Steam flow calculation 3

[flinana]

I have a calculation based on enthalpy so as to attemperate steam to a turbine. The calculation has the following formula which I can´t understand.

Flow = m x(Enthalpy (HPT)- Enthalpy (CRH) /Enthalpy (CRH) - 764.8) kg/s

Enthalpy (HPT) = High pressure turbine. Enthalpy calculated from presssure and temperature before HP turbine

Enthalpy (CRH) = Enthalpy calculated from pressure and temperature before reheater, to where the HP steam is bypassed.

m = mass flow according to Steam valve opening, using pressure and temperature before valve.

Find logic attached.

The part I dont get is (Enthalpy (HPT)- Enthalpy (CRH) /Enthalpy (CRH) - 764.8).

Can someone explain.

thanks

 

[ione]

Finana,

You have stream IN with enthalpy equal to enthalpy (HPT).
You have stream OUT with enthalpy equal to enthalpy (CRH)

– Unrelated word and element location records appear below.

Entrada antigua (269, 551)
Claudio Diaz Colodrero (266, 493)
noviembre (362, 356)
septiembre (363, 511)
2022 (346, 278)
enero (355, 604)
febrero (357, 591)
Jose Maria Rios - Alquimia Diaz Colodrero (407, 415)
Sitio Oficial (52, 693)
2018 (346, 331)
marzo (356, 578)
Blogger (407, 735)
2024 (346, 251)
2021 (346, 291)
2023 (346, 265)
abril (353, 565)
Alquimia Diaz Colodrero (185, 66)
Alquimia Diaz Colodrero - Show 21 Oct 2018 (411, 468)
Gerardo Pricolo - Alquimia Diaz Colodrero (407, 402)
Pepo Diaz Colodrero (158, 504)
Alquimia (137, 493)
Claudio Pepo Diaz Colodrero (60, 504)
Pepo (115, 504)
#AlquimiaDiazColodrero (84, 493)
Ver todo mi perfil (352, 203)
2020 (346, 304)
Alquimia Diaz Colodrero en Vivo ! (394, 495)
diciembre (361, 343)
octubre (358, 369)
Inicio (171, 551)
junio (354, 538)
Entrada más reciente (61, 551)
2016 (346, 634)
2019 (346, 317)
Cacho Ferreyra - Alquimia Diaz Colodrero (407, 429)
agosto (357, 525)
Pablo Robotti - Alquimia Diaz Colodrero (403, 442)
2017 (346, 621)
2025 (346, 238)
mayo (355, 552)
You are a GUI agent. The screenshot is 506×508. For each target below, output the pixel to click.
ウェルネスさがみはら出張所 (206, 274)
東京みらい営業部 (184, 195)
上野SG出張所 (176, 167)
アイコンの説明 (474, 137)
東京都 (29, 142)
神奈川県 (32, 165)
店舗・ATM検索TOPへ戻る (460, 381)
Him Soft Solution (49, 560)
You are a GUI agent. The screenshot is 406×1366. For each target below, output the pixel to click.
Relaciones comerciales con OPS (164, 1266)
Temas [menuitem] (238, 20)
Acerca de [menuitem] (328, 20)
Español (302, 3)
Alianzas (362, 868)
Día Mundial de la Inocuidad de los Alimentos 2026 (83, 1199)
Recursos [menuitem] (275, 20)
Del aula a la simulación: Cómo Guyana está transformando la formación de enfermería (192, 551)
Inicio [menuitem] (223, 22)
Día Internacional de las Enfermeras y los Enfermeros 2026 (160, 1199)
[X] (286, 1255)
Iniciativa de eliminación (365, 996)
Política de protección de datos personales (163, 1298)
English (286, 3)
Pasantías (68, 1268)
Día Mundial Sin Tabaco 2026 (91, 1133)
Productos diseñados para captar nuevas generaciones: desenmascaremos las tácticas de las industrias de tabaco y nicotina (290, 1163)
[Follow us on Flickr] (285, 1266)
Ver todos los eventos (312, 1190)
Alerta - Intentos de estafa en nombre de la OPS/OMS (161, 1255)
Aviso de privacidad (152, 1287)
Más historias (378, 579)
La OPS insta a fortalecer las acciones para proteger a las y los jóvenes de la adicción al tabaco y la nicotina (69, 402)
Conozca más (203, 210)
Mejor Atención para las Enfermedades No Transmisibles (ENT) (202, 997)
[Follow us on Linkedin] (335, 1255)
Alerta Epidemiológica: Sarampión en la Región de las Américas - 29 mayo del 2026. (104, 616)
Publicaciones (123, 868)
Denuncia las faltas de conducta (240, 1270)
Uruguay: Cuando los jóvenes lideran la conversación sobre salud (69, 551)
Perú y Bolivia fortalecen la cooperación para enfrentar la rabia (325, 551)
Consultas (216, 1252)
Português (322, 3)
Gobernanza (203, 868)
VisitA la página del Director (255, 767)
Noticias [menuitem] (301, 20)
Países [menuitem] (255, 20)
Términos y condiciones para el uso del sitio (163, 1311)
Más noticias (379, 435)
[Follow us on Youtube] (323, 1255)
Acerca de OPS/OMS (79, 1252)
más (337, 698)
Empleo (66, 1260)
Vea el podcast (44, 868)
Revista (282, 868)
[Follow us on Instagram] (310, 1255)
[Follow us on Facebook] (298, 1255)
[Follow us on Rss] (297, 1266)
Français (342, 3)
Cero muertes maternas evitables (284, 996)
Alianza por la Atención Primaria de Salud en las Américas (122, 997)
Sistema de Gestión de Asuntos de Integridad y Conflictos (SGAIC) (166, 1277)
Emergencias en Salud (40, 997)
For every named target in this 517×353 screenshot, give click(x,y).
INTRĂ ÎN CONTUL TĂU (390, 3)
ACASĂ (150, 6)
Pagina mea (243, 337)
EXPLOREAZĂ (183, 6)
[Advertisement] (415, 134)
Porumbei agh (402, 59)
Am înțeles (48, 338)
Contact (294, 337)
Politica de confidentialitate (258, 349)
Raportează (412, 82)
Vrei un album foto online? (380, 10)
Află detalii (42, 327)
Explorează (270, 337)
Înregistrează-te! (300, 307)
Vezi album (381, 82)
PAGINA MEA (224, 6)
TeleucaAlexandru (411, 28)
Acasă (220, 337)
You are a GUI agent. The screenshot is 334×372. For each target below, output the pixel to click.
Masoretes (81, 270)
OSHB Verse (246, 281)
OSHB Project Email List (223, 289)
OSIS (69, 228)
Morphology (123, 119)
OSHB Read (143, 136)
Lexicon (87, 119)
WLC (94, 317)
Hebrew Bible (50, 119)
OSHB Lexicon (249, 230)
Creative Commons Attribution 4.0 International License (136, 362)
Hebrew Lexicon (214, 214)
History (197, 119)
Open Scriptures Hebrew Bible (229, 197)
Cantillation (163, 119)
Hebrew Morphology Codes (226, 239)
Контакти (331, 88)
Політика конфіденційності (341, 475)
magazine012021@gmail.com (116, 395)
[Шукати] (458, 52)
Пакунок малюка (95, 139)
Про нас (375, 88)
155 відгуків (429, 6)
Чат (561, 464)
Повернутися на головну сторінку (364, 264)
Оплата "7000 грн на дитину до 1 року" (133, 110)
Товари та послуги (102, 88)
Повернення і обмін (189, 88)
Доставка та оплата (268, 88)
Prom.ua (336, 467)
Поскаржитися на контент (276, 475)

The value 764.8, I presume expressed in kJ/kg, should be the specific water enthalpy at saturation pressure (9.08 barg) or saturation temperature (180.344 °C) before reheater. What works here is the enthalpy of evaporation, which is the difference between the specific enthalpy of steam and the specific enthalpy of water.

 

[flinana]

thanks, but i dont get is why the enthalpy out does not include the enthalpy from the ST outlet. Enthalpy in = enthalpy out, i.e.Enthalpy of steam = enthalpy of steam after water has been sprayed. But the pressure reading is taken after the connection from the ST hP exhaust!! see my dwg attached.

 

[hacksaw]

sounds like they've taken the worst case (no work by the turbine)

 

[flinana]

Good point hacksaw. But why attemperate in that case?

 

[davefitz]

Just rearrange the terms and end up with the first law balance across the spray station:

(Whpt+Ws)*Hcrh = Whpt*Hhpt+Ws*Hs

where Hs= spray water enthalpy